MarkengeschichteBearbeiten

Harry Lester begann 1949 in seinem gleichnamigen Unternehmen in Knebworth mit der Produktion von Automobilen.[1] Der Markenname lautete Lester-MG. 1949 erfolgte der Umzug nach Thatcham und 1951 eine Umfirmierung in Lester Cars (1951) Ltd.[2] 1954 übernahm The Monkey Stable aus London die Produktion und setzte sie bis 1955 fort.[2] Insgesamt entstanden etwa 20 Exemplare.[1][2]

FahrzeugeBearbeiten

Die Fahrzeuge waren für Clubrennen vorgesehen, doch erhielten sie auch eine Straßenzulassung.[2] Die Basis bildete ein von Lester entworfener Rahmen, auf den eine offene zweisitzige Karosserie montiert wurde. Getunte Motoren von MG trieben die Fahrzeuge an. Je nach Rennklasse wurde der Hubraum von ursprünglich 1250 cm³ auf 1087 cm³ reduziert oder auf 1467 cm³ erhöht.

1955 gab es noch Pläne für ein Coupé mit einer Karosserie aus Fiberglas und einem Motor von Coventry Climax.

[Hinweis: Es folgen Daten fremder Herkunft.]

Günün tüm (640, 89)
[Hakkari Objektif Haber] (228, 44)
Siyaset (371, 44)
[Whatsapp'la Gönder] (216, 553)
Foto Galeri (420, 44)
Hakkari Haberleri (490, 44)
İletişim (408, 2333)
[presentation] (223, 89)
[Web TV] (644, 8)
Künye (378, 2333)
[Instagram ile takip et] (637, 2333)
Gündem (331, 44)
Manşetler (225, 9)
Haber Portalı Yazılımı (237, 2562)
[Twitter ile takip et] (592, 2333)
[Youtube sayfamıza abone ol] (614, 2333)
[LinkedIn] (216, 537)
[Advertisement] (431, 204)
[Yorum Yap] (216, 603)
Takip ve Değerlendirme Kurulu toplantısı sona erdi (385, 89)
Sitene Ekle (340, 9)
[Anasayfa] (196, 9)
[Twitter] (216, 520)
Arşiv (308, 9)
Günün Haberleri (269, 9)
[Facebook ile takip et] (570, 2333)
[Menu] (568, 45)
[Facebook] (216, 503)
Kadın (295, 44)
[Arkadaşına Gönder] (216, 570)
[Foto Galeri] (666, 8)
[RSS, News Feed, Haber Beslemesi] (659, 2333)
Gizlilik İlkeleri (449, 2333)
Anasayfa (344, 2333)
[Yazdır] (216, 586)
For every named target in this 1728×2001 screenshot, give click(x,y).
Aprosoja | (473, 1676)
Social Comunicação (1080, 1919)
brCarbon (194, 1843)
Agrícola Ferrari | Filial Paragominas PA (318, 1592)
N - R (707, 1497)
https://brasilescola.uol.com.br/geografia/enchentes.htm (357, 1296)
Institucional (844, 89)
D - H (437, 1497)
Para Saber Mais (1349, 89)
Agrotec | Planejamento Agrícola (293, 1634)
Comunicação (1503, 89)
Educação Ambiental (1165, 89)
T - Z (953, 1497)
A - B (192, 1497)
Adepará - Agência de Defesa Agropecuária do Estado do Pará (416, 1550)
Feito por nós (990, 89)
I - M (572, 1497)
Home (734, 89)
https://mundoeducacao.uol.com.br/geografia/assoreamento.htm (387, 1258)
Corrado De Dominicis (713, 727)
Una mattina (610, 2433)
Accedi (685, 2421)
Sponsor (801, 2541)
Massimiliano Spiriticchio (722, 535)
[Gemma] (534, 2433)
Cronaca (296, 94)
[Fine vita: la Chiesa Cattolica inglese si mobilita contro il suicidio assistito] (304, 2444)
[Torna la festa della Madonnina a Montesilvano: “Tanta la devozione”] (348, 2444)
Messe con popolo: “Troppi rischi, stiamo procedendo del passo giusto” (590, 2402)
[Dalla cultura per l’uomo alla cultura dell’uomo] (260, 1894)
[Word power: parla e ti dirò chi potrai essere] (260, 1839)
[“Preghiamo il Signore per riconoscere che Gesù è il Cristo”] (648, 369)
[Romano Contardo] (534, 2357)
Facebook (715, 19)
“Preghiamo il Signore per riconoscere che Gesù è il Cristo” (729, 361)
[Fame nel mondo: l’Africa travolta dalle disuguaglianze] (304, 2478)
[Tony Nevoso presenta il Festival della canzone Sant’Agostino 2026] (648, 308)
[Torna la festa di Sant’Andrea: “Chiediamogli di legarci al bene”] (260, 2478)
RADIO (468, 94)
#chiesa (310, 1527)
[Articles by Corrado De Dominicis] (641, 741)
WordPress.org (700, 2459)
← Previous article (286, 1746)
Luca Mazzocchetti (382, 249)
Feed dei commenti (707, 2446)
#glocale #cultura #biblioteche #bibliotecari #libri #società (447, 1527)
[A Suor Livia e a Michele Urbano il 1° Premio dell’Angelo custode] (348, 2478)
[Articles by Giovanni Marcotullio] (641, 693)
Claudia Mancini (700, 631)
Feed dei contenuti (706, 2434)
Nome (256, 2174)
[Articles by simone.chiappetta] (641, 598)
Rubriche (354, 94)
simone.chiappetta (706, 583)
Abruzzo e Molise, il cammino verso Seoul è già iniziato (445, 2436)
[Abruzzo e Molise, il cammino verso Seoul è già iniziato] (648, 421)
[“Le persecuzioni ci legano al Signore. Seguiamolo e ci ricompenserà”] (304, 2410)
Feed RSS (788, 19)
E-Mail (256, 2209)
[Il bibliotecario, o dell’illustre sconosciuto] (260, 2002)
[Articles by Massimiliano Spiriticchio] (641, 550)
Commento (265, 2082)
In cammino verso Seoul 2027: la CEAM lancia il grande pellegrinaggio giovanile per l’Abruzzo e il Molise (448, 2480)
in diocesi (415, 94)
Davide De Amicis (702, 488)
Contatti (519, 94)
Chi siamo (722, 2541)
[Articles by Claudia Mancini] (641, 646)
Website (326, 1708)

Das Auktionshaus Brooks versteigerte am 20. Juni 1997 das Fahrzeug mit dem britischen Kennzeichen 140 AHK für 11.500 Pfund.[3] H & H bot am 1. März 2007 das Fahrzeug mit dem Kennzeichen HS 8860 auf einer Auktion an, verkaufte es allerdings nicht.[4] Bonhams versteigerte am 15. September 2012 ein Coupé mit dem Kennzeichen GUO 209 für 25.217 Euro.[5] Anschließend bot ein amerikanischer Oldtimerhändler das gleiche Fahrzeug für 57.500 US-Dollar an.[6]

LiteraturBearbeiten

  • Harald H. Linz, Halwart Schrader: Die Internationale Automobil-Enzyklopädie. United Soft Media Verlag, München 2008, ISBN 978-3-8032-9876-8, Kapitel Lester-MG.
  • George Nick Georgano (Chefredakteur): The Beaulieu Encyclopedia of the Automobile. Volume 2: G–O. Fitzroy Dearborn Publishers, Chicago 2001, ISBN 1-57958-293-1, S. 894. (englisch)

WeblinksBearbeiten

EinzelnachweiseBearbeiten

  1. a b c Harald H. Linz, Halwart Schrader: Die Internationale Automobil-Enzyklopädie. United Soft Media Verlag, München 2008, ISBN 978-3-8032-9876-8, Kapitel Lester-MG.
  2. a b c d e George Nick Georgano (Chefredakteur): The Beaulieu Encyclopedia of the Automobile. Volume 2: G–O. Fitzroy Dearborn Publishers, Chicago 2001, ISBN 1-57958-293-1, S. 894. (englisch)
  3. Auktion 1997 (englisch, abgerufen am 19. Dezember 2014)
  4. Auktion 2007 (Memento vom 21. Februar 2016 im Internet Archive) (englisch, abgerufen am 19. Dezember 2014)
  5. Auktion 2012 (englisch, abgerufen am 19. Dezember 2014)
  6. Angebot (englisch, abgerufen am 19. Dezember 2014)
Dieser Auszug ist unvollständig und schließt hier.